The headlong move into a new era of wagering on electronic races at multiple Maryland inter-track sites has overcome it's last obstacle.
Track employees voted yesterday by a 90-vote margin to accept revisions to their current contract that will allow for a more efficient expansion by the state's thoroughbred tracks into the simulcast era.
The move allows mutuel clerks, who are members of Local 27 of the United Food and Commercial Workers Union, to take unlimited bets on full-card simulcasts from out-of-state tracks at a wage base that management said it can afford and on terms track officials requested.
During afternoon cards at thoroughbred tracks, 60 percent of the windows will be set aside for the live card. The other 40 percent of the windows will be used to take bets on out-of-state simulcasts. Full cards of televised races from New York and California tracks are expected to offered year-round as well as seasonal cards from other sites like Monmouth Park in New Jersey, Churchill Downs in Kentucky or Arlington Park in Illinois.
Had the contract modifications not been accepted, separate windows would have been needed for each simulcast card as well as live races.
Previously employees were paid 11.2 percent above their base pay for every race they worked above nine. But now since so many races will be offered, management contended that that kind of salary was no longer feasible. Under the revisions, clerks will receive a 9.4 percent premium for every half-hour they work beyond shifts of 4-1/4 hours on weekdays and 5-1/4 hours on weekends.
"It was the best offer we could negotiate and was carefully considered," said union president Thomas Russow. Negotiations, often thorny at times, took six months to complete.
When the contract was first put to a vote two weeks ago, the ballotting was declared invalid after a number of challenges were mounted concerning voting procedures.
But yesterday, at a recount taken at Pimlico and Laurel race courses, 469 votes were cast by employees in private voting booths. Their names were registered and checked off by union officials. Seven votes were challenged and were consequently not counted. Of the 462 votes that were allowed, the vote was 276 to 186 to accept the revisions.
Pimlico/Laurel senior vice president and general manager Jim Mango said the simulcast expansion will be introduced in three steps.
By the end of this week, an inter-track arrangement could start with Rosecroft Raceway.
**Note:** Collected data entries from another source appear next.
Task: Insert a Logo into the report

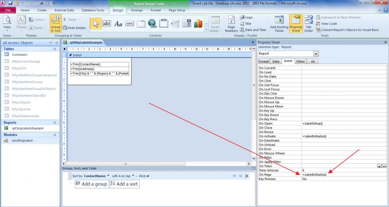Action: 246,18
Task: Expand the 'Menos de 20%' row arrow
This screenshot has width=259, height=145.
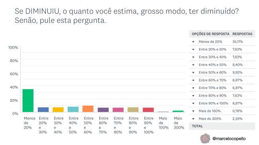Action: (x=193, y=42)
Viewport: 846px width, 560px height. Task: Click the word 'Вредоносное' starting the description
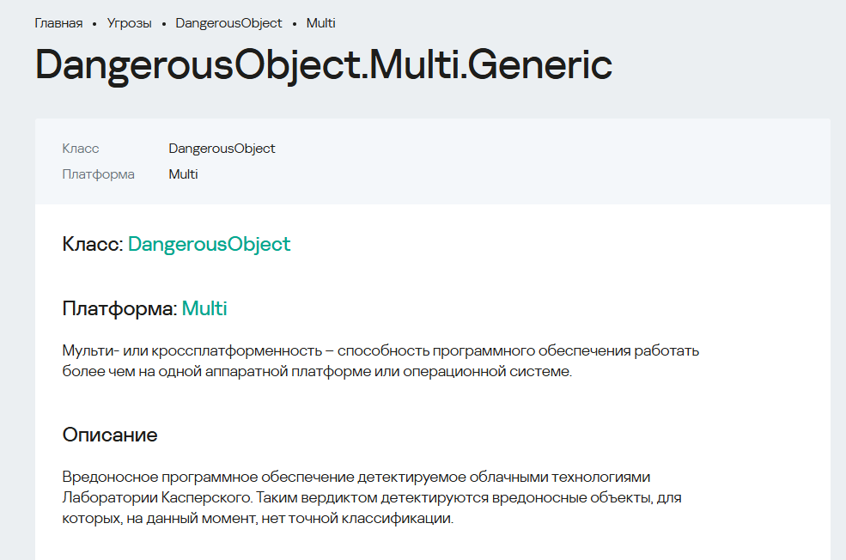(110, 477)
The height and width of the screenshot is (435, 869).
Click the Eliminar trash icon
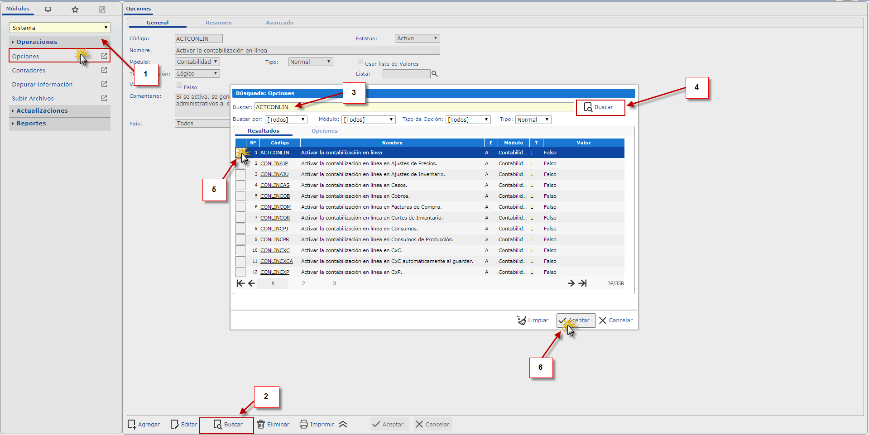tap(261, 424)
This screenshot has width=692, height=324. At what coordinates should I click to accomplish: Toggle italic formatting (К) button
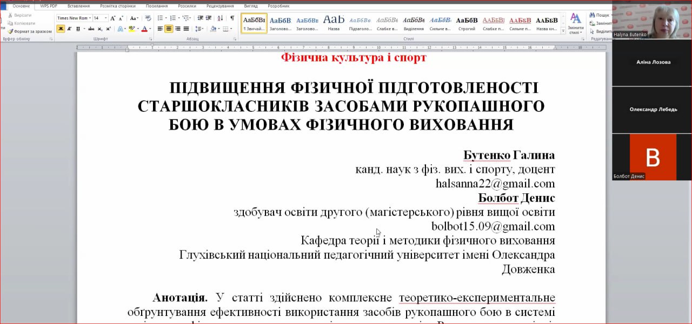69,29
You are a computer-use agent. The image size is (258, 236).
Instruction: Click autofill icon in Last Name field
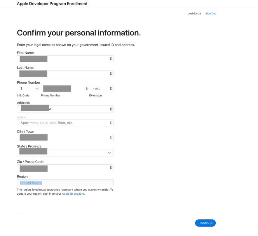(x=111, y=74)
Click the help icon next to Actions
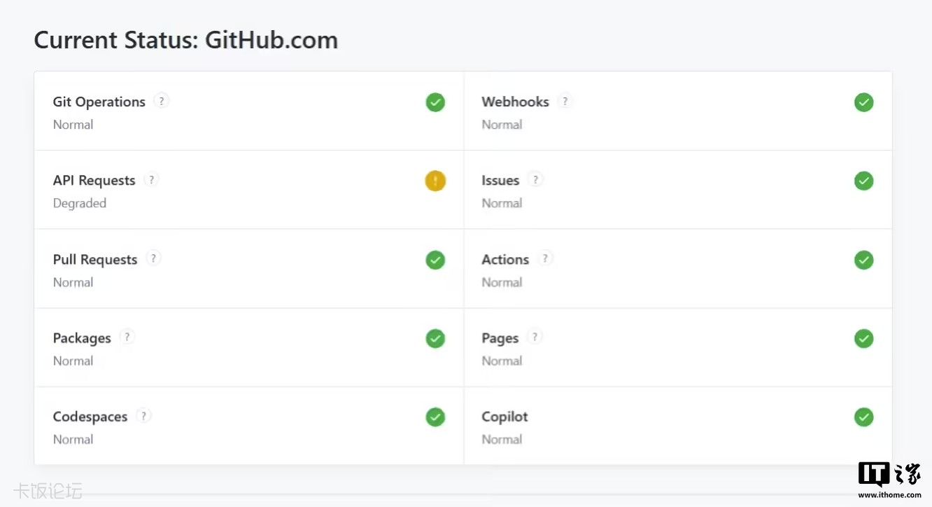Image resolution: width=932 pixels, height=507 pixels. tap(545, 258)
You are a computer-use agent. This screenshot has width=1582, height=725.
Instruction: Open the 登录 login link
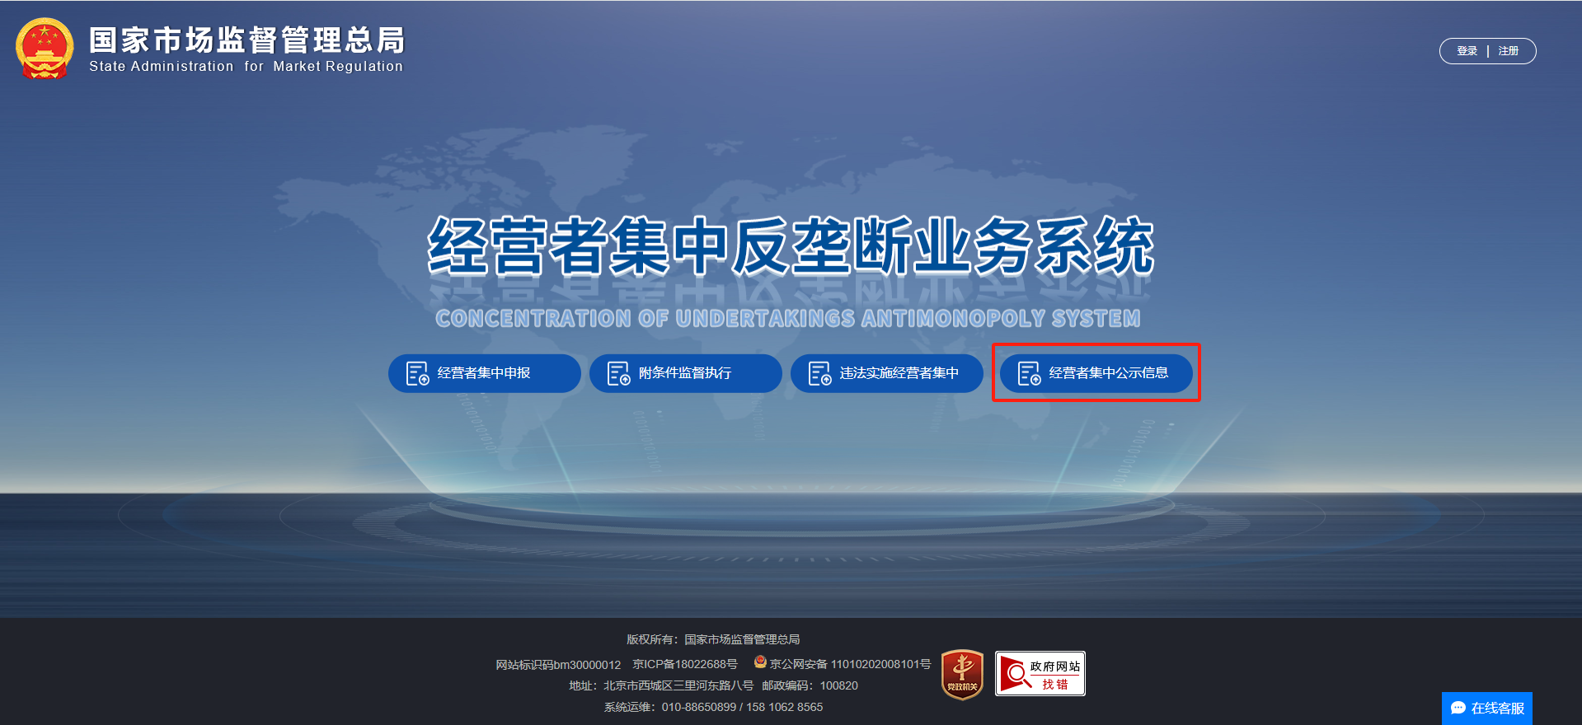pos(1467,51)
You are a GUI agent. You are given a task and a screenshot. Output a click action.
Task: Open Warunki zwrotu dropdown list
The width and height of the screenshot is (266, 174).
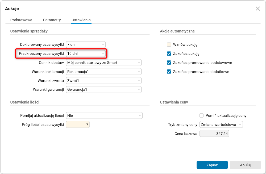104,81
The thoroughbred races will be simulcast at Rosecroft in the afternoon and the harness races televised at Pimlico/Laurel at night.
The tracks are still waiting for the Maryland Racing Commission to license Pimlico as a nighttime harness outlet, but that approval is expected to be granted by the panel this week.
The second step will be opening the state's first off-track betting parlor at the Cracked Claw restaurant near Frederick once the facility is licensed by the commission.
The third step will be the introduction of the full-card simulcasts from out-of-state tracks.
Mango said that he hopes all three phases of the operation will be up and running by Kentucky Derby week.
Mango added that Pimlico/Laurel "is the first major year-round track to mix multiple signals with live racing. It's a whole new game. Hopefully we will be able to reverse the downward business trends of the last couple years."
Pimlico/Laurel management also plans to introduce 350 automated teller machines at the tracks as well as at Rosecroft Raceway and to also introduce $1 bets. Both items are already available at other East Coast racing plants.
NOTES: Forry Cow How came from the off the pace and out-fought Ameri Valay in the stretch yesterday to win the $100,000 Jennings Handicap by a head. . . Actor Sam Shepard was at Pimlico to see his filly, Lila Wanblee, finish second in the third race. Shepard said "I'm not giving interviews". . . Bounding Daisy finished third in the Cahill Road Stakes at Aqueduct and Montbrook was fourth in the Best Turn Stakes at the same track. Both horses are locally based 3-year-olds.